* **Exercise**:
Reproduce every line of the records below verbatim, with no changes.

[Extracted records]
++++++++

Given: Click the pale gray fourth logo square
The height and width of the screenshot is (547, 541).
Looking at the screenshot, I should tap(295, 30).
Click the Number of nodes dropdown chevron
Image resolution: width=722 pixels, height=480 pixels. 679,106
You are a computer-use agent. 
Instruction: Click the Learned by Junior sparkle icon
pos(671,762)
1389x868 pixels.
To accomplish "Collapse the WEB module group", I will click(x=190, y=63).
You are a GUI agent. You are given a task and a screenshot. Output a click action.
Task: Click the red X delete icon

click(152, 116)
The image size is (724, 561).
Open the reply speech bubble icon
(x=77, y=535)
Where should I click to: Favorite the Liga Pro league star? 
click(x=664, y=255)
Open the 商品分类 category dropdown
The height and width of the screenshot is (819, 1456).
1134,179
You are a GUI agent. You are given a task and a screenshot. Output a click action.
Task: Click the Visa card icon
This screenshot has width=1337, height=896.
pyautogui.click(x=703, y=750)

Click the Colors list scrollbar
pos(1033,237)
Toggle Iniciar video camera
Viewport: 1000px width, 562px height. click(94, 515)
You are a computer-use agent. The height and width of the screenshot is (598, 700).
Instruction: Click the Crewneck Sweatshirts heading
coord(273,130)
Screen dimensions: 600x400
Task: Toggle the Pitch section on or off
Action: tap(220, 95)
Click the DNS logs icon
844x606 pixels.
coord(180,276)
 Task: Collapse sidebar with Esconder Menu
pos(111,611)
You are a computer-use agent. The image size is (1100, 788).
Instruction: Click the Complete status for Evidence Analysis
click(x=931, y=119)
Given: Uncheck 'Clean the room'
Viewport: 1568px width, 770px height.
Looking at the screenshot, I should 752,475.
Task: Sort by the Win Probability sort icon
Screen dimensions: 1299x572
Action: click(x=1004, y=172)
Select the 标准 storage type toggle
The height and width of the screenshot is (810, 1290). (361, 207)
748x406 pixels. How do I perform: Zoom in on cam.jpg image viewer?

++++++++

* **Correct output**:
Given: Click the pale gray fourth logo square
The height and width of the screenshot is (547, 541).
Looking at the screenshot, I should tap(295, 30).
Click the Number of nodes dropdown chevron
Image resolution: width=722 pixels, height=480 pixels. 679,106
You are a computer-use agent. 
Instruction: Click the Learned by Junior sparkle icon
pos(671,762)
1389x868 pixels.
To accomplish "Collapse the WEB module group", I will click(x=190, y=63).
You are a GUI agent. You are given a task and a screenshot. Output a click action.
Task: Click the red X delete icon

click(152, 116)
The image size is (724, 561).
Open the reply speech bubble icon
(x=77, y=535)
Where should I click to: Favorite the Liga Pro league star? 
click(x=664, y=255)
Open the 商品分类 category dropdown
The height and width of the screenshot is (819, 1456).
1134,179
You are a GUI agent. You are given a task and a screenshot. Output a click action.
Task: Click the Visa card icon
This screenshot has width=1337, height=896.
pyautogui.click(x=703, y=750)

Click the Colors list scrollbar
pos(1033,237)
Toggle Iniciar video camera
Viewport: 1000px width, 562px height. click(94, 515)
You are a computer-use agent. The height and width of the screenshot is (598, 700).
Instruction: Click the Crewneck Sweatshirts heading
coord(273,130)
Screen dimensions: 600x400
Task: Toggle the Pitch section on or off
Action: tap(220, 95)
Click the DNS logs icon
844x606 pixels.
coord(180,276)
 Task: Collapse sidebar with Esconder Menu
pos(111,611)
You are a computer-use agent. The image size is (1100, 788).
Instruction: Click the Complete status for Evidence Analysis
click(x=931, y=119)
Given: Uncheck 'Clean the room'
Viewport: 1568px width, 770px height.
Looking at the screenshot, I should 752,475.
Task: Sort by the Win Probability sort icon
Screen dimensions: 1299x572
Action: click(x=1004, y=172)
Select the 标准 storage type toggle
The height and width of the screenshot is (810, 1290). (361, 207)
748x406 pixels. How do I perform: Zoom in on cam.jpg image viewer?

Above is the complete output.